PCA — how to choose the number of components?

In this article, I am going to show you how to choose the number of principal components when using principal component analysis for dimensionality reduction.

In the first section, I am going to give you a short answer for those of you who are in a hurry and want to get something working. Later, I am going to provide a more extended explanation for those of you who are interested in understanding PCA.

Short answer

Don’t do it. Don’t choose the number of components manually. Instead of that, use the option that allows you to set the variance of the input that is supposed to be explained by the generated components.
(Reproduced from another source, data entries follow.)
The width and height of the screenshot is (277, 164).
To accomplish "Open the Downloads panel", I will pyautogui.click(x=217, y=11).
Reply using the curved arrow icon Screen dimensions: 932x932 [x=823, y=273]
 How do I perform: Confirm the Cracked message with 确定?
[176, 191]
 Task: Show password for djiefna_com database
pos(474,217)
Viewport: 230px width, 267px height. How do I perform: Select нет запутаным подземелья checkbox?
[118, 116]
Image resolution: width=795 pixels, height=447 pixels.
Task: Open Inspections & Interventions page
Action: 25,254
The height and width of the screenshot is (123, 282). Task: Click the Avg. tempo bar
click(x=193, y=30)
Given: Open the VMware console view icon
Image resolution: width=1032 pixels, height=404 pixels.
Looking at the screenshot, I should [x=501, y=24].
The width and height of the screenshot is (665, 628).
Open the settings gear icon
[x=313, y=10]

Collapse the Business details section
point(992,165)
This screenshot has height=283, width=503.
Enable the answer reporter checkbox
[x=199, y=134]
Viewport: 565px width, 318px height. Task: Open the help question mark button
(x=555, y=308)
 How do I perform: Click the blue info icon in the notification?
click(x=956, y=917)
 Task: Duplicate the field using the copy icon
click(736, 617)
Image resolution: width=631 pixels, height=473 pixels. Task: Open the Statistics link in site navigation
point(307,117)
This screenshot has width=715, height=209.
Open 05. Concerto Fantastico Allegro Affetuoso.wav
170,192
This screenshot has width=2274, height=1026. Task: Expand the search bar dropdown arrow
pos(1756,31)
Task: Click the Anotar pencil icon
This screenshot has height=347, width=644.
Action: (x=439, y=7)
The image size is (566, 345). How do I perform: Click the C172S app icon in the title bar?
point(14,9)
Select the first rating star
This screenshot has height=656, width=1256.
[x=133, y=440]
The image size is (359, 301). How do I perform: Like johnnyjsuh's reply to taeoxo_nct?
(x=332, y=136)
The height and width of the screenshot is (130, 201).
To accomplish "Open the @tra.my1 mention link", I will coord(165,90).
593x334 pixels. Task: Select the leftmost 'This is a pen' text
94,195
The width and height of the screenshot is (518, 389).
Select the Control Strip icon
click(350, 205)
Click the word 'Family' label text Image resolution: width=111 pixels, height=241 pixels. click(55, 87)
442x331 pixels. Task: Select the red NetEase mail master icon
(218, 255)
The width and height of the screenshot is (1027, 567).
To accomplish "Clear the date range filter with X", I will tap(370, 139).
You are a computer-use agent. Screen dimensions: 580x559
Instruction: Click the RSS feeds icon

Remember to scale the data to the range between 0 and 1 before using PCA!

from sklearn.preprocessing import MinMaxScaler
scaler = MinMaxScaler()
data_rescaled = scaler.fit_transform(data)

Typically, we want the explained variance to be between 95–99%. In Scikit-learn we can set it like this:

//95% of variance
from sklearn.decomposition import PCA
pca = PCA(n_components = 0.95)
pca.fit(data_rescaled)
reduced = pca.transform(data_rescaled)

or

//99% of variance
from sklearn.decomposition import PCA
pca = PCA(n_components = 0.99)
pca.fit(data_rescaled)
reduced = pca.transform(data_rescaled)

Long answer

How PCA works

First, the PCA algorithm is going to standardize the input data frame, calculate the covariance matrix of the features.

Now, let’s try to imagine that every value from the covariance matrix is a vector. That vector indicates a direction in the n-dimensional space (n is the number of features in the original data frame). What is a vector? We can imagine that as an “arrow” pointing in some direction in that n-dimensional space.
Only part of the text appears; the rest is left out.